Replacement of Ser657 of protein kinase C-alpha by alanine leads to premature down regulation after phorbol-ester-induced translocation to the membrane

Protein kinase C (PKC) is activated at the cell membrane by interacting with both the acidic lipid phosphatidylserine and the second messenger diacylglycerol. A direct activation of the kinase is also possible by substituting diacylglycerol with phorbol esters such as the tumor promoting agent 12-O-tetradecanoylphorbol-13-acetate (TPA). Transphosphorylation of the activation loop followed by autophosphorylation at sites located on various domains of the protein have been suggested to be required as permissive activation of the alpha and beta isoforms of PKC [Cazaubon, S., Bornancin, F. & Parker, P. (1994) Biochem. J. 301, 443-448; Keranen, L. M., Dutil, E. M. & Newton, A. C. (1995) Curr. Biol. 5, 1393-1403]. Ser657, located near the C-terminus of PKC-alpha, represents a site which is very conserved among the members of the PKC protein family. Circumstantial evidence suggested that this residue represents a possible site of phosphorylation. The conversion of Ser657 to alanine caused a 70% loss of the catalytic activity as well as a drastically increased down regulation upon translocation of this isozyme to the membrane when induced by phorbol ester. The faster electrophoretic mobility of the mutant protein compared to that of the wild-type enzyme suggested that Ser657 represents a phosphorylation site.

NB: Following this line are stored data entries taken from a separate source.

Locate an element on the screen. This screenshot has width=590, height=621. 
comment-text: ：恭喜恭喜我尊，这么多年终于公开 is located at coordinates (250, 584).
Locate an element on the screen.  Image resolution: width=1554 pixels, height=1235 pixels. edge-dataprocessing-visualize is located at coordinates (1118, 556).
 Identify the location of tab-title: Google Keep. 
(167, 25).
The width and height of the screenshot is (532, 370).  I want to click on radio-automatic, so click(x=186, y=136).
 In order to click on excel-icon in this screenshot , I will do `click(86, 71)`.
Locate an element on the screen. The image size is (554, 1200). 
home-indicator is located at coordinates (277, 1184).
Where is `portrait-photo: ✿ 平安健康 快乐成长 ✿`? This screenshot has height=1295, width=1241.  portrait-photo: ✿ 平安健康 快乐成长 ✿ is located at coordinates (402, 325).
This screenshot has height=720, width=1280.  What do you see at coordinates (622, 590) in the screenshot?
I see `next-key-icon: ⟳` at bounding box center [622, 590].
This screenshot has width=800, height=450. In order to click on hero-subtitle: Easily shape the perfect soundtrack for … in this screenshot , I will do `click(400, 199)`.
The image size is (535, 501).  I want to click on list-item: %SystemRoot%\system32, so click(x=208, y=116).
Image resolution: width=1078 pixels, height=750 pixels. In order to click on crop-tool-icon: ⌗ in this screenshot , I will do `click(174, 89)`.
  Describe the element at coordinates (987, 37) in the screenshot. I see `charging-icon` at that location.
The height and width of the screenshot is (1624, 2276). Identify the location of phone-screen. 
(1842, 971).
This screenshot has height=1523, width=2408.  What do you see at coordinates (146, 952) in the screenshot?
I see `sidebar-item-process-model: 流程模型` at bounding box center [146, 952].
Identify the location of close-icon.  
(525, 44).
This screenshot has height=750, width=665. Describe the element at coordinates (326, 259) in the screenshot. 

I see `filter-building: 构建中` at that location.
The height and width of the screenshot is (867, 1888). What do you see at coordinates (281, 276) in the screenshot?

Threonine-497 is a critical site for permissive activation of protein kinase C alpha

Phosphorylation of the region containing Thr-494, Thr-495 and Thr-497, present in the catalytic domain of protein kinase C alpha (PKC alpha), is a preliminary event necessary for subsequent PKC activation [Cazaubon and Parker (1993) J. Biol. Chem. 268, 17559-17563]. To define the essential residues in this region, various combinations of alanine substitutions for threonine residues 494, 495 and 497 have been tested. These mutations yielded expressed polypeptides of 76 and 80 kDa in ratios that vary from 100% 80 kDa (wild-type kinase, active) to 100% 76 kDa (AAA mutant, inactive) with the hierarchy being wild-type PKC alpha (TTT), ATT, AAT, TTA, ATA, TAA, AAA (the nomenclature indicates the location of alanine residues substituted for Thr-494, Thr-495 and Thr-497 respectively). Only the mutants retaining Thr-497 displayed kinase activity in vitro. The results overall indicate that Thr-497 plays the dominant role in the regulation of PKC alpha activity but that in the wild-type protein, Thr-495 may also be important. Consistent with the need for phosphorylation in this region, an intrinsically active PKC alpha could be produced in bacteria by exchanging Thr-495 for a glutamic acid residue.